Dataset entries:

....................

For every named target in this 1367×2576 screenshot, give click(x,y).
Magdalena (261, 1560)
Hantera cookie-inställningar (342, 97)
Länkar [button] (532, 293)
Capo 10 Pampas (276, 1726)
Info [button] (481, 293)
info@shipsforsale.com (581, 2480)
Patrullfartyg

....................

• _What is expected_
Word for word, copy out the data.

• _Output below_
For every named target in this 1367×2576 screenshot, give click(x,y).
Magdalena (261, 1560)
Hantera cookie-inställningar (342, 97)
Länkar [button] (532, 293)
Capo 10 Pampas (276, 1726)
Info [button] (481, 293)
info@shipsforsale.com (581, 2480)
Patrullfartyg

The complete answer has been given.